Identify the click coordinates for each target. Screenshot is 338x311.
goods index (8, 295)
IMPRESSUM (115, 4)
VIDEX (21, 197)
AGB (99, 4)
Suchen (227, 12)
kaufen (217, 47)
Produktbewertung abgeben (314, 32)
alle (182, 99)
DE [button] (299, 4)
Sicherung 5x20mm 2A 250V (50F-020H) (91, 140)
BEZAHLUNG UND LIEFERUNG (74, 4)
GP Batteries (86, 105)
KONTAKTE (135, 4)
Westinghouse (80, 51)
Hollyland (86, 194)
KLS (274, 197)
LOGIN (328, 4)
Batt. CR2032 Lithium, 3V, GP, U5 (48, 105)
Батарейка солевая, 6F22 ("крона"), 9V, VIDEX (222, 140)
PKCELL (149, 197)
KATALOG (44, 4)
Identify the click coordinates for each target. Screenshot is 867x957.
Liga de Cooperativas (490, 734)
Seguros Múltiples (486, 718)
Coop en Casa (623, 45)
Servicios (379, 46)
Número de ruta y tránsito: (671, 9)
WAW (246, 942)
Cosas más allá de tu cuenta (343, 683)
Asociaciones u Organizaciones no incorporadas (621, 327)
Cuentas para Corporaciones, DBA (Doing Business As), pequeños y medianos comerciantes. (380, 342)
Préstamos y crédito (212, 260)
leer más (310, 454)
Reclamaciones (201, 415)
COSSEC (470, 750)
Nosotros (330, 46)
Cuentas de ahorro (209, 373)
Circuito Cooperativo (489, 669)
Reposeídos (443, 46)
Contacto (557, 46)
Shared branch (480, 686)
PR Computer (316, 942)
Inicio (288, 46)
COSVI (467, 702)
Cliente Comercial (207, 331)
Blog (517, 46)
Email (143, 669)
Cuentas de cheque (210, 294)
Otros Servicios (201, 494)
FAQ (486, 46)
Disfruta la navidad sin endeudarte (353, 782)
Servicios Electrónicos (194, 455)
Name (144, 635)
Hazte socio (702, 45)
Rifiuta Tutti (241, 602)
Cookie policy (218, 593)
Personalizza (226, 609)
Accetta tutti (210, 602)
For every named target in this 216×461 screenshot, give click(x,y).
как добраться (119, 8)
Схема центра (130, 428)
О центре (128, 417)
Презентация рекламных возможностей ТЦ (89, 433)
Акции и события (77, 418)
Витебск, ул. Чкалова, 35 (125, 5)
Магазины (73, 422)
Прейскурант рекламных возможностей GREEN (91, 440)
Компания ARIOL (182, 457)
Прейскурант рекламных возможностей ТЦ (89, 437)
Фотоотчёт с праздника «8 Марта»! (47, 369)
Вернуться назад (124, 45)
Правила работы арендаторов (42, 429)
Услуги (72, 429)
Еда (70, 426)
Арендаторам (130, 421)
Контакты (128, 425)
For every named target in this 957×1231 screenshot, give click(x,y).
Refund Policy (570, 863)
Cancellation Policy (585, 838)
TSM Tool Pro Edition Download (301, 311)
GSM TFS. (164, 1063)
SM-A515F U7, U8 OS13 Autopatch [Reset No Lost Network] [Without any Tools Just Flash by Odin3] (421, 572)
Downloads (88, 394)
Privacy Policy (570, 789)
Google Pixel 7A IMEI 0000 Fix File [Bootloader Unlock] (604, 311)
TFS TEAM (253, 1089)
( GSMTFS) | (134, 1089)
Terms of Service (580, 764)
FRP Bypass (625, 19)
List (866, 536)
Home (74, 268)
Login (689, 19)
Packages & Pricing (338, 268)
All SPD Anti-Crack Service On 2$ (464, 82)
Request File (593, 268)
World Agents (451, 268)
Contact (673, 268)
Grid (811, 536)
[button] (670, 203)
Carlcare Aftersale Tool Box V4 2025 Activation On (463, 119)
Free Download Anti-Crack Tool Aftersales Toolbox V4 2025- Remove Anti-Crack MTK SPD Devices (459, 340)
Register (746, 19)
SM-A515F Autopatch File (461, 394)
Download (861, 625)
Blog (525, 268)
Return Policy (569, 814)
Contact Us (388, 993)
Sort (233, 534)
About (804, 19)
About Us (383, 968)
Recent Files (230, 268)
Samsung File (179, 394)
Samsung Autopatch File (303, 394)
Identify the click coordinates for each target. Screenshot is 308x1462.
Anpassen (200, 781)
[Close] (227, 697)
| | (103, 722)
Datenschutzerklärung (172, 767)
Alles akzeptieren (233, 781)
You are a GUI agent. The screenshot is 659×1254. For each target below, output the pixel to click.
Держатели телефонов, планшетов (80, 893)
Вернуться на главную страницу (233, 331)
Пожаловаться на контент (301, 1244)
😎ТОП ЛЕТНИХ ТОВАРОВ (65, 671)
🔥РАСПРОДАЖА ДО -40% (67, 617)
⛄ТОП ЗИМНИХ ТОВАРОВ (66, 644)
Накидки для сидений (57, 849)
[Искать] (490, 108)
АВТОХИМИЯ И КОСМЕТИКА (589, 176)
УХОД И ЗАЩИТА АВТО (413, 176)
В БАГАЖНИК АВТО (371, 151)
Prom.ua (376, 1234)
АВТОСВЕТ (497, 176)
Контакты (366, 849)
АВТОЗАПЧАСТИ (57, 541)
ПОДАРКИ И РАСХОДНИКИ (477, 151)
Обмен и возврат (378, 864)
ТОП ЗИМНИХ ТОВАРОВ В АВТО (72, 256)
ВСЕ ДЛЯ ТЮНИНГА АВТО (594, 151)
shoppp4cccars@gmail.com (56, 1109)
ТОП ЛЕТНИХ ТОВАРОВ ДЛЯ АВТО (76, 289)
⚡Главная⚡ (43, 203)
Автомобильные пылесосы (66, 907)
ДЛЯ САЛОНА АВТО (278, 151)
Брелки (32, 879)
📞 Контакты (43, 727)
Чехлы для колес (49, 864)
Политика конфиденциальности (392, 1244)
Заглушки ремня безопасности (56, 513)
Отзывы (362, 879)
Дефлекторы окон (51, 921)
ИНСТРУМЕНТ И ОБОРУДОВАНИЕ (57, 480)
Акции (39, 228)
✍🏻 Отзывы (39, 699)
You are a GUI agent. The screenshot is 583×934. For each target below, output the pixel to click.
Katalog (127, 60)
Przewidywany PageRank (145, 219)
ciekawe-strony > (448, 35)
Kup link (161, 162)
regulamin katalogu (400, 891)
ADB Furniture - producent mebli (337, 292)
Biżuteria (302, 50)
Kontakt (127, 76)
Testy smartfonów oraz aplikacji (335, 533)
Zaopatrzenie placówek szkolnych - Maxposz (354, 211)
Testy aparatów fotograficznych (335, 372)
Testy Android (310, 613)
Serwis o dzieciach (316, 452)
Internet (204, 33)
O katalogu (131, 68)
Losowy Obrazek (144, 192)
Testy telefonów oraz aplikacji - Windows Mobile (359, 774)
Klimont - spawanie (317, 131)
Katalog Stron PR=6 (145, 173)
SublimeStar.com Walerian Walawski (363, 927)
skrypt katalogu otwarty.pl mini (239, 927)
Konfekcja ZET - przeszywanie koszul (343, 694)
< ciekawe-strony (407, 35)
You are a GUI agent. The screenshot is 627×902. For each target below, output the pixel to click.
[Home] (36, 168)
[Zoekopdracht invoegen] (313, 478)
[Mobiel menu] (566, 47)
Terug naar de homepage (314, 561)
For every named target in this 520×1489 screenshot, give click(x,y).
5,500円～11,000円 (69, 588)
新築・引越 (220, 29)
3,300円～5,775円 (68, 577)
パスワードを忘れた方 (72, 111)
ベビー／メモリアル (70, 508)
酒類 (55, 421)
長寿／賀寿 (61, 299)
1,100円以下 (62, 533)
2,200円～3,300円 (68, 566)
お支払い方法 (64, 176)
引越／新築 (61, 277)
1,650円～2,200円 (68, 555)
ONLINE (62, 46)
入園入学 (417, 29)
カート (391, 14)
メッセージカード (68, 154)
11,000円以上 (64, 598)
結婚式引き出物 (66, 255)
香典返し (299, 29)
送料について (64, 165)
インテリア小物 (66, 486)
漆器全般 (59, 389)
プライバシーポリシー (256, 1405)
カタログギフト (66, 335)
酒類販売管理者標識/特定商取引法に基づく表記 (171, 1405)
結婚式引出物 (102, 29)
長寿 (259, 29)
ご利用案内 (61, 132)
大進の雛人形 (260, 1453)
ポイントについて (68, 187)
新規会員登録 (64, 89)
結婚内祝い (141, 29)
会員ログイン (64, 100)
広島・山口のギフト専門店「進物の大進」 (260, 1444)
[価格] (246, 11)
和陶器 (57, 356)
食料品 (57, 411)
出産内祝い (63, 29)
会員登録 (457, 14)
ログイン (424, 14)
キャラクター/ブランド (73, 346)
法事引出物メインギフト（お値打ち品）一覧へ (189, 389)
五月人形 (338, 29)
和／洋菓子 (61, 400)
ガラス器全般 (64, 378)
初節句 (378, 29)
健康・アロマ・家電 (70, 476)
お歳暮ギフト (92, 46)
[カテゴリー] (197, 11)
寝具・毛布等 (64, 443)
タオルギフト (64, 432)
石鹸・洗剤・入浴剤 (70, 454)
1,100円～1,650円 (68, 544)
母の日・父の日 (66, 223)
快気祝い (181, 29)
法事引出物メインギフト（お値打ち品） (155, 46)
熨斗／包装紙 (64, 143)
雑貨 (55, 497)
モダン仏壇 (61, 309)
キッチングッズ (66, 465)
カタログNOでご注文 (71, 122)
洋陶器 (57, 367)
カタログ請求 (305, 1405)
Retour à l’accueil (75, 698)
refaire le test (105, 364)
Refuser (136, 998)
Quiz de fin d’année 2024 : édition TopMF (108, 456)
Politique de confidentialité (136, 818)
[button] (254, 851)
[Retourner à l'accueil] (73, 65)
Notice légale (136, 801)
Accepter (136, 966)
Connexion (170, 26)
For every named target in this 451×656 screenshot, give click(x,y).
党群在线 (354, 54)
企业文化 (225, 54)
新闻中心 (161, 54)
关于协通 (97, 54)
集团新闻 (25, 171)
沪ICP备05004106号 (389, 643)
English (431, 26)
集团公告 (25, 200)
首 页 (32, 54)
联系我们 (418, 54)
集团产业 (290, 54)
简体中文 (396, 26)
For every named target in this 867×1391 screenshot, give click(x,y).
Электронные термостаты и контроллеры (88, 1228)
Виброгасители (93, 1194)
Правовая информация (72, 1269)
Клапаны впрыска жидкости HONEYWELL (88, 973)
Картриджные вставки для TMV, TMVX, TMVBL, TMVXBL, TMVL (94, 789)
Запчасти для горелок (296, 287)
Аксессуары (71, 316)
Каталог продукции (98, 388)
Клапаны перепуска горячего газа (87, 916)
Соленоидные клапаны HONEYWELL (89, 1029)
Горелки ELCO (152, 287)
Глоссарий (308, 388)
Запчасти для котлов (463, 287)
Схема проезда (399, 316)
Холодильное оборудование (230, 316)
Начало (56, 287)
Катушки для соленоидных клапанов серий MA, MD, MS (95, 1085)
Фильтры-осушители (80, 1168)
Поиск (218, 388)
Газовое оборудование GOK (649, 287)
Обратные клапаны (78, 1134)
+--
● **What you should do**: In the items, take the part that opens with the line containing "O katalogu (131, 68)" and closes with the line containing "skrypt katalogu otwarty.pl mini (239, 927)". Write out only those lines again, changing "Testy" to "Recenzje" and leaving everything else the same.

● **Result for this exercise**:
O katalogu (131, 68)
Losowy Obrazek (144, 192)
Recenzje telefonów oraz aplikacji - Windows Mobile (359, 774)
Klimont - spawanie (317, 131)
Katalog Stron PR=6 (145, 173)
SublimeStar.com Walerian Walawski (363, 927)
skrypt katalogu otwarty.pl mini (239, 927)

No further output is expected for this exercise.